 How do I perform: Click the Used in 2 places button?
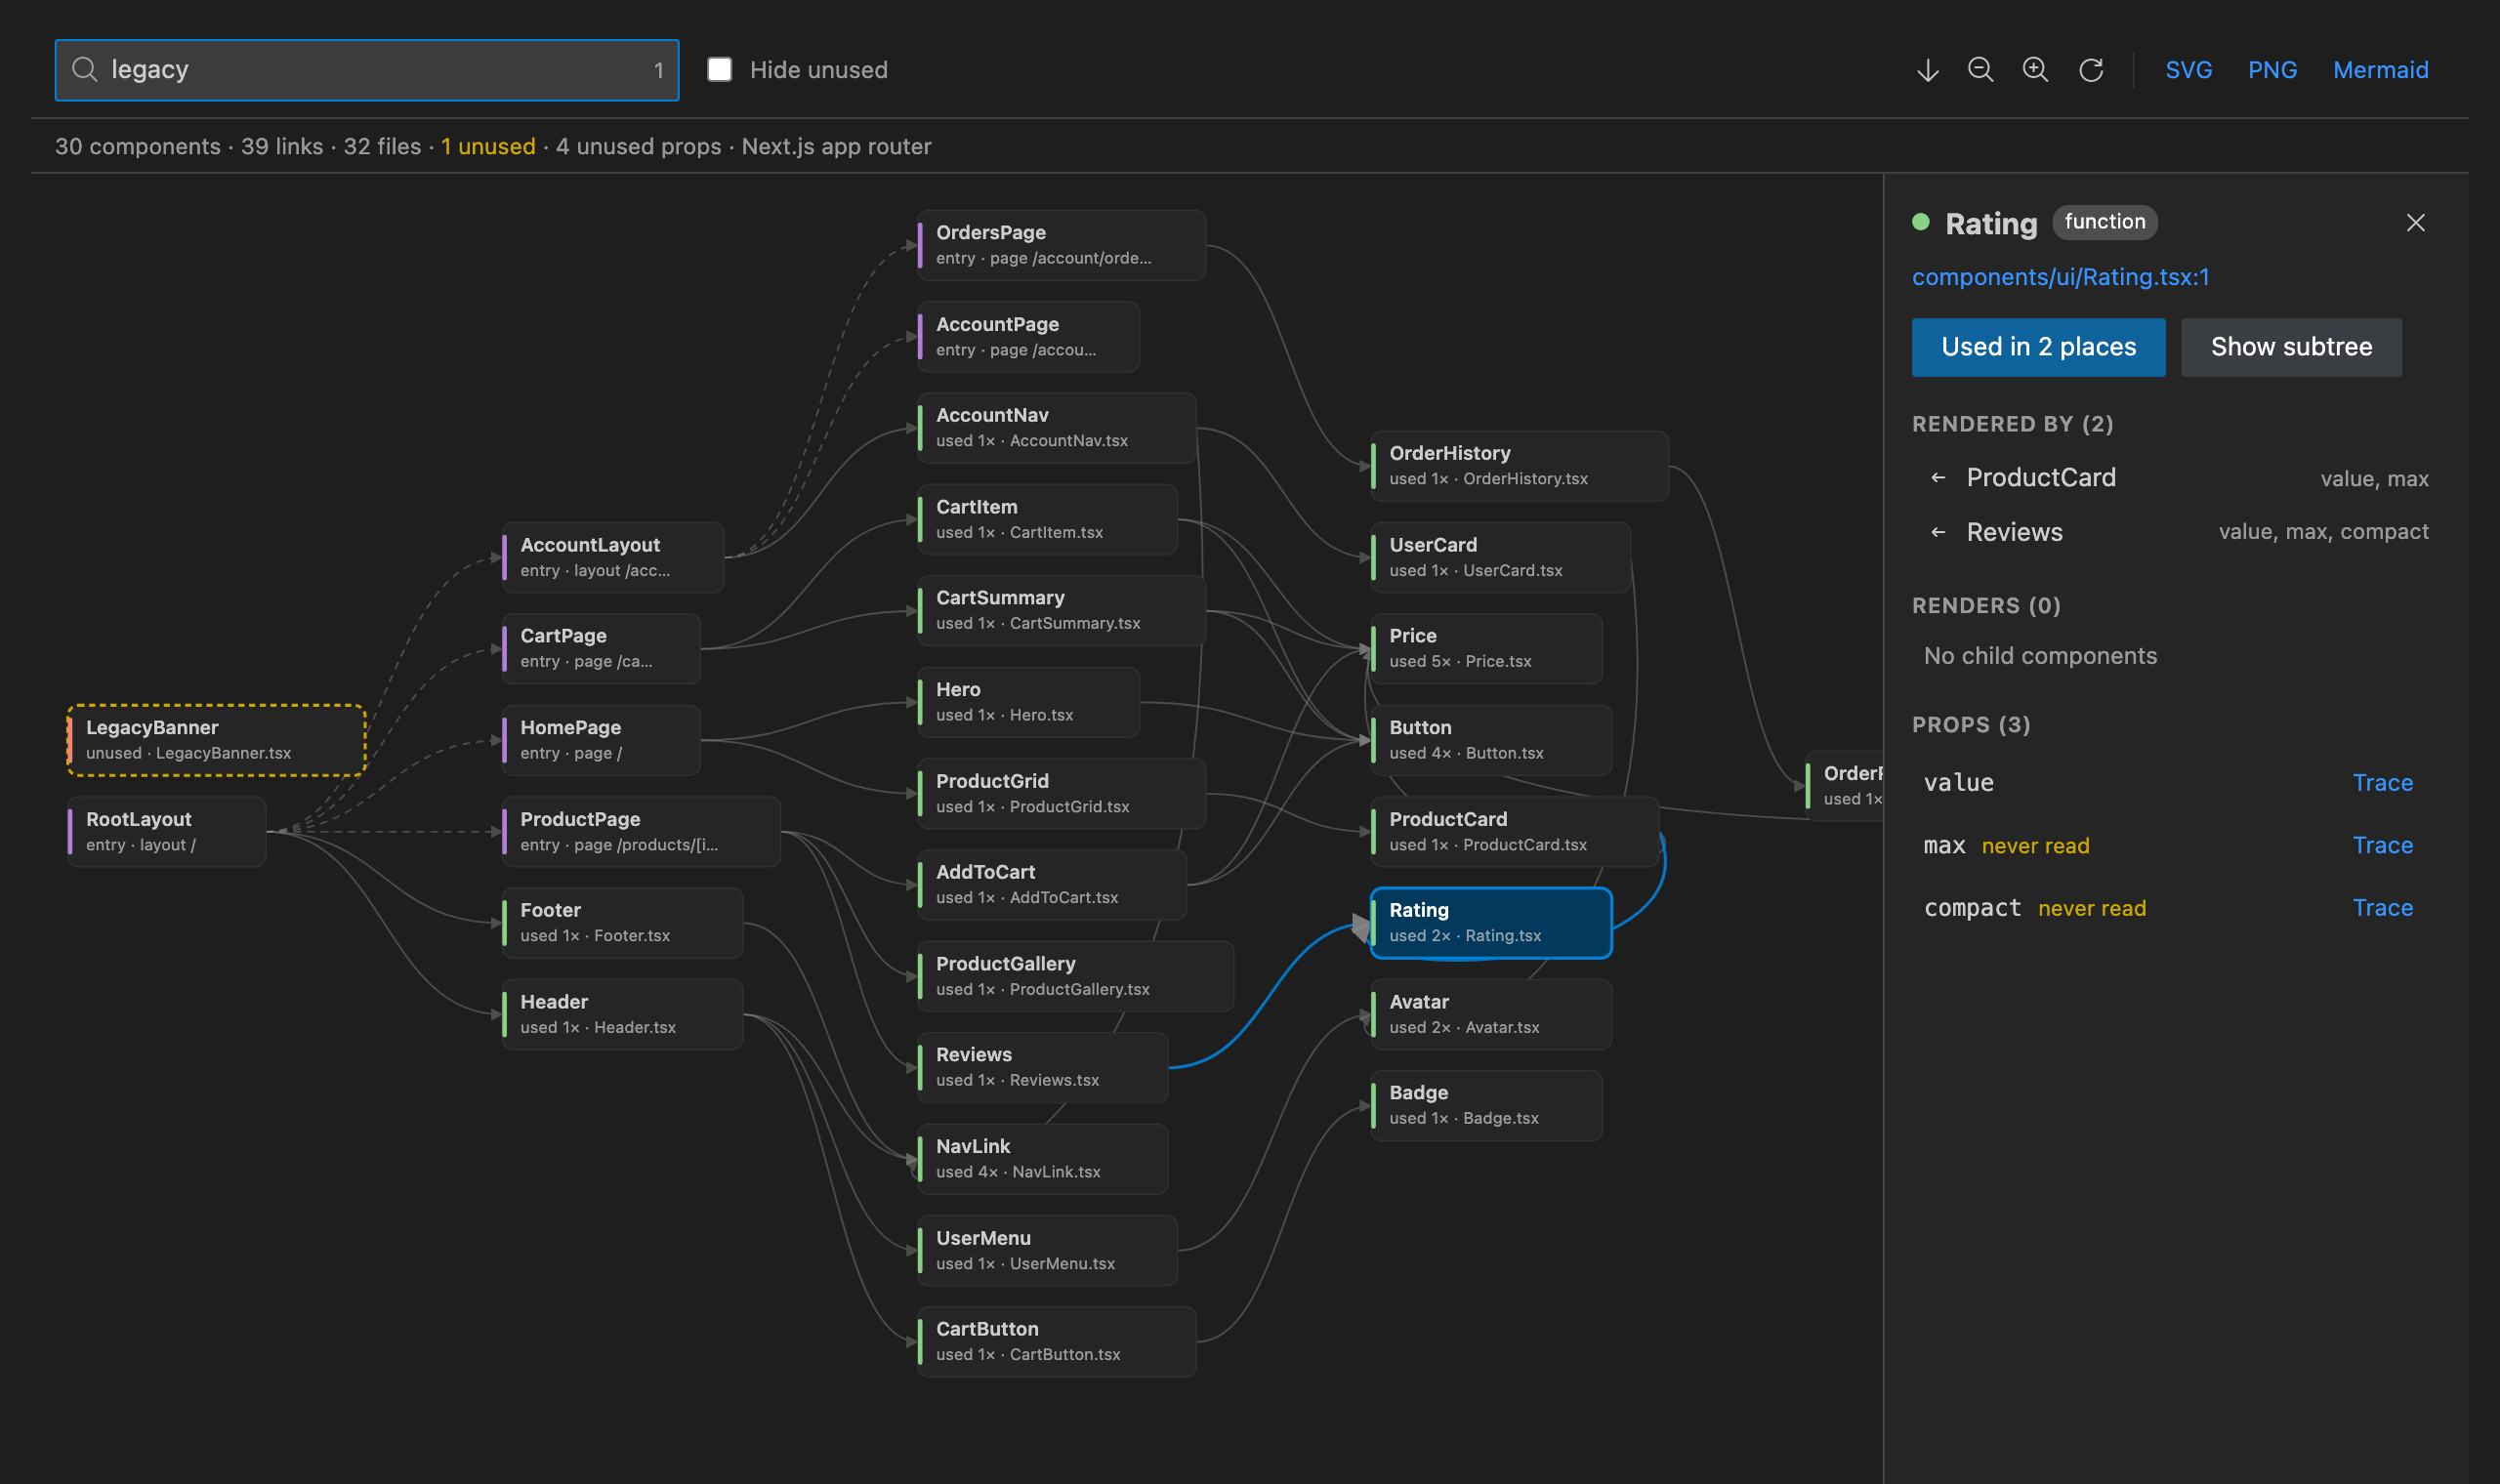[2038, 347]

▬▬▬▬▬▬▬▬▬▬

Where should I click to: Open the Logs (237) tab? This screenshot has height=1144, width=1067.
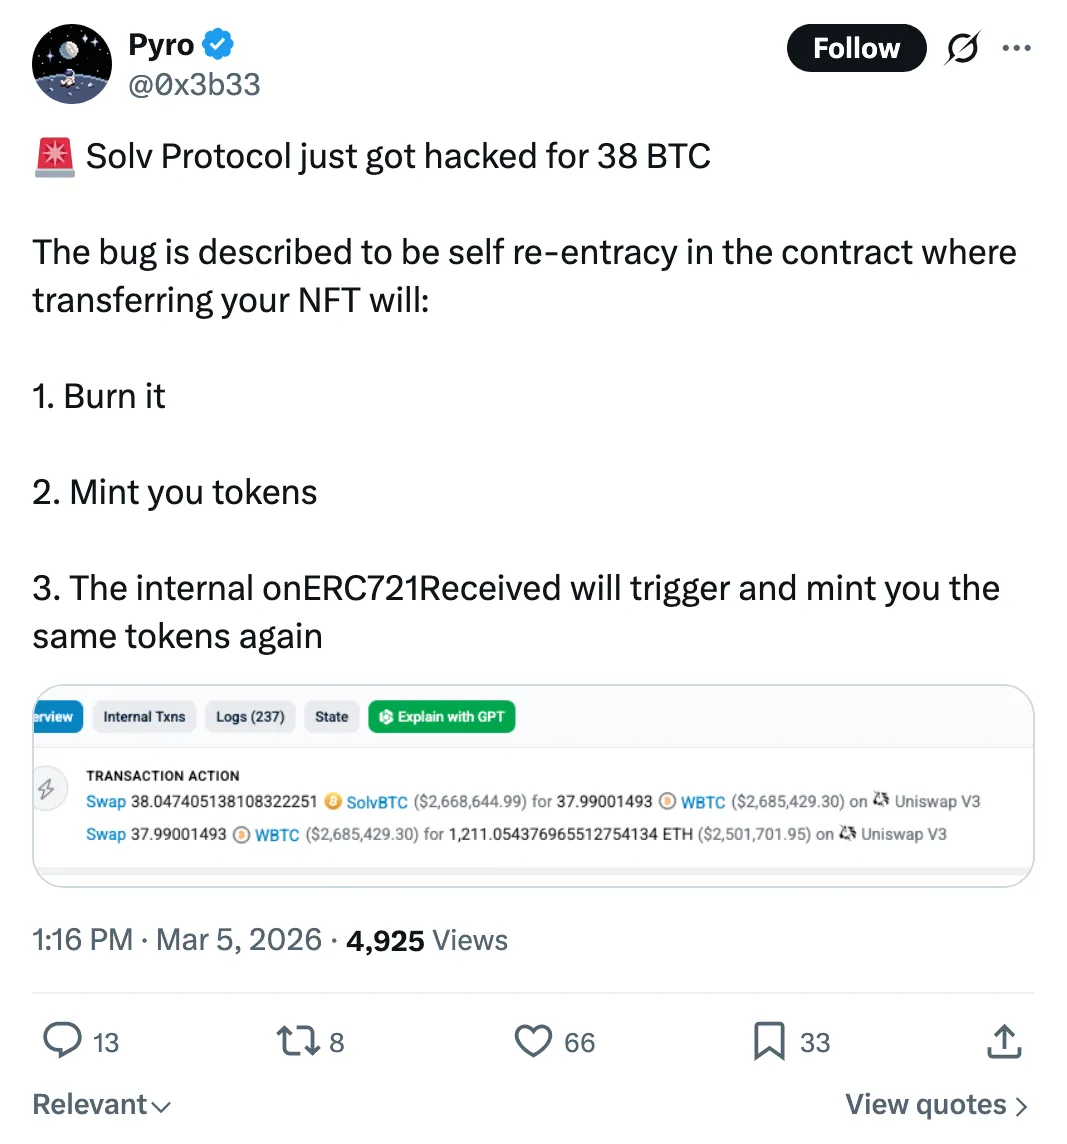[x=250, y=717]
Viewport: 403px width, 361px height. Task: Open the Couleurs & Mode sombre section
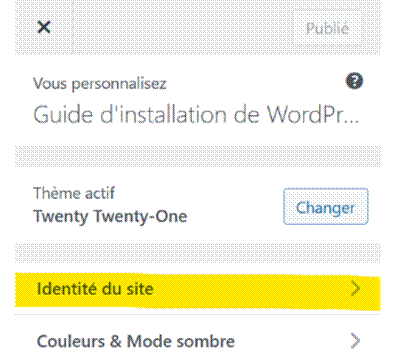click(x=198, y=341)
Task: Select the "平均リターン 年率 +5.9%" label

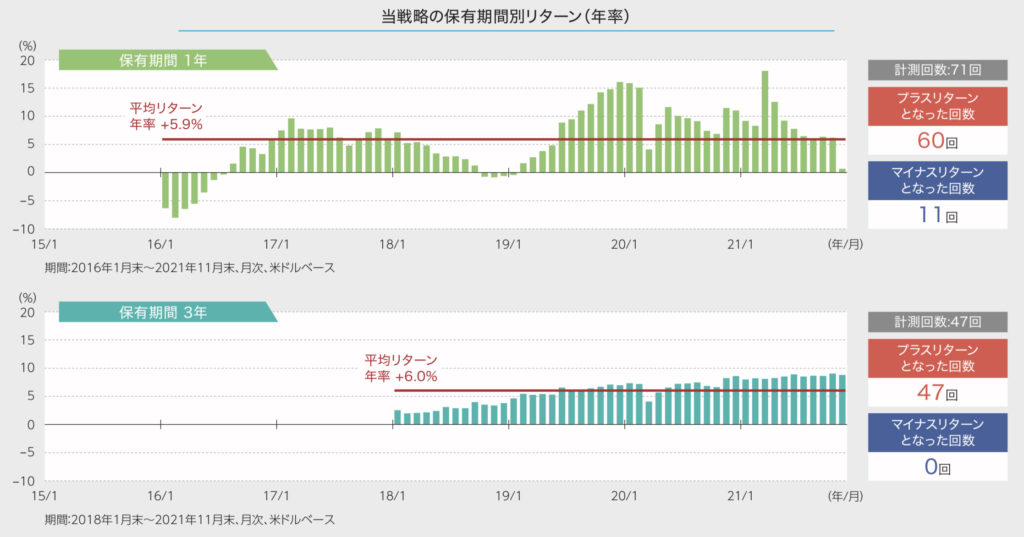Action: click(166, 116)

▬▬▬▬▬▬▬▬▬▬

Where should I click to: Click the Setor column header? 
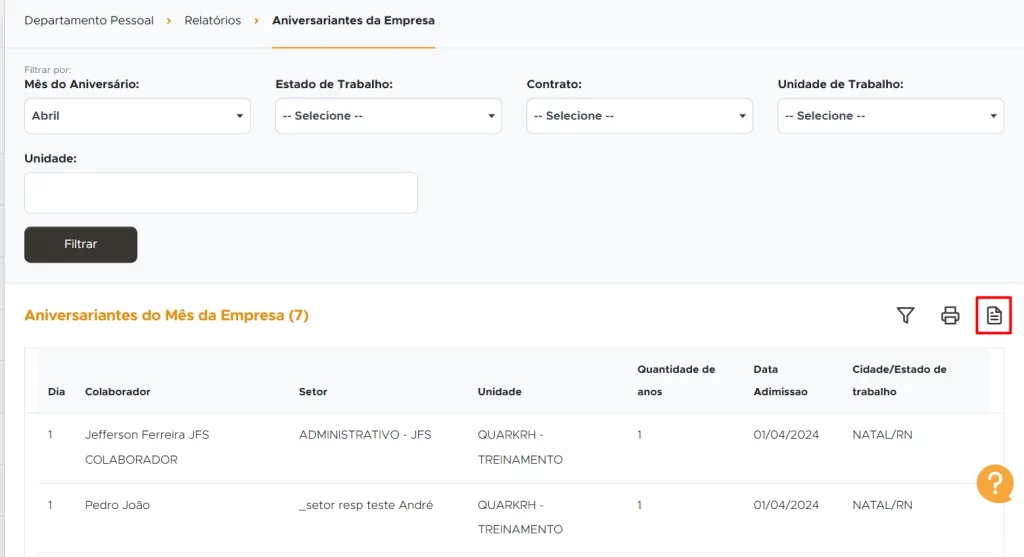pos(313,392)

▬▬▬▬▬▬▬▬▬▬

Exercise details -
Gather every line from the three blocks above that contains the word "Open", and copy each one in full.

Answer for this exercise -
Where should I click to: Open the Logs (237) tab? This screenshot has height=1144, width=1067.
Viewport: 403px width, 361px height. Task: Open the Couleurs & Mode sombre section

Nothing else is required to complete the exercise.